Hellboy was writer/director Guillermo Del Toro’s passion project. Ignore the temptation to shrug this statement off because Hellboy is a comic book movie; Del Toro spent two years of his life working on Blade II in order to prove to the future financiers of Hellboy that he could work with cutting edge special effects. And rather surprisingly for a passion project some seven years in the making, Hellboy is completely lacking any kind of heart.

Adapted from the comic book of the same name, Hellboy is a shockingly formulaic superhero flick about a tall, red creature from Hell (complete with horns and a tail) who fights crime and assorted paranormal bad guys (Hellboy is eerily reminscent of Men in Black in a number of different ways). Brought to Earth by a Nazi experiment gone awry, Hellboy (Ron Perlman) now works for a top-secret wing of the FBI. When former Russian all around bad guy Gregori Rasputin (Karel Roden) comes back from the dead in an attempt to control the world (he made a deal with several very shady Gods to do just that if resurrected), it’s up to Hellboy and his friends to stop the wily monk.

Though it isn’t really worth anyone’s while to see Hellboy, Del Toro’s film has two truly stellar things working for it: Hellboy looks fantastic, and Perlman is exceptional in the lead role. As with all superhero movies, save for a few moments in Daredevil, the special effects that Del Toro and crew mastered on Blade II appear in an even more pristine form here. When Hellboy and company battle beasts from another world, it truly looks like Hellboy and company are battling beasts from another world. The backdrops, often a combination of matte painting, blue screen and an original plate, set a phenomenal scene for the action. Combined with the fact that Perlman’s gruff charm and off-kilter panache were practically made for a superhero like Hellboy,--a superhero who isn’t quite sure that he’s a superhero–Hellboy looks primed to deliver a rousing adventure in the most spectacular of fashions. When the results of this movie echoed hollowly and it became obvious that Hellboy was merely another in the long line of overblown comic book films with little depth or feeling, it hurt a little more than usual; Del Toro’s project seemed like it could have succeeded with just a little extra time and care.

In and of itself, this statement is cause for pause, given that Del Toro worked on this project for, at his count, seven years. At what point do you question how much more time was needed in order to develop the characters more fully and to at least explain how Rasputin’s right hand man was able to fight so well given that he was filled entirely with sand?
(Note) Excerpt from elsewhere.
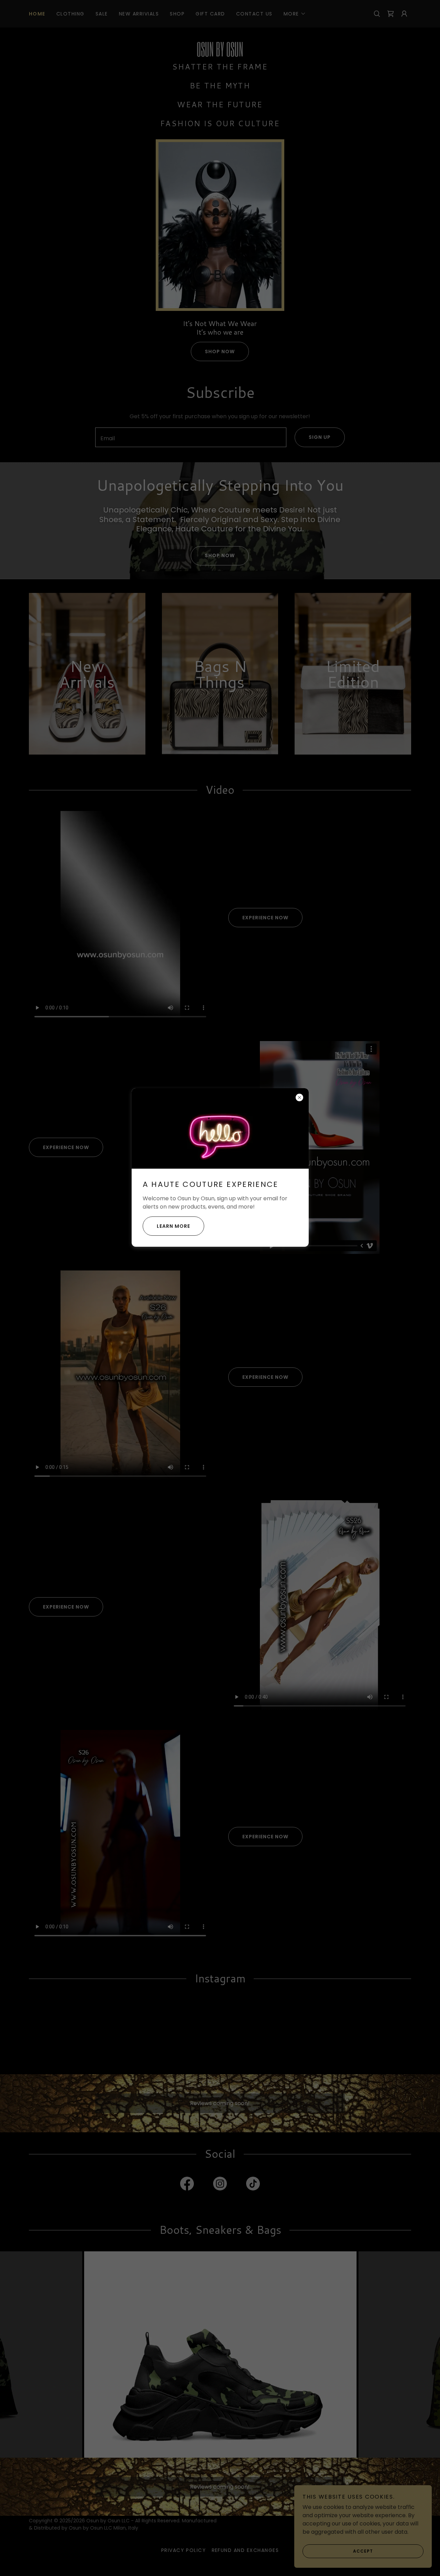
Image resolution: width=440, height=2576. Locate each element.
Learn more (173, 1226)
It’s possible that Del Toro’s original script for Hellboy was edgy, clever and filled with numerous three-dimensional characters that would have leapt off the screen and was then made more mainstream (read: dumbed down) in order to secure the $60+ million of funding necessary. Sadly, in the end, despite the fact that Del Toro poured his heart and soul into Hellboy, the final cut of this film is as deeply flawed and as intensely shallow a work as just about any of the other recent superhero films.

chris neumer

yes, it's true: Selma Blair attended Kalamazoo College for a short while before pursuing acting on a more full time basis.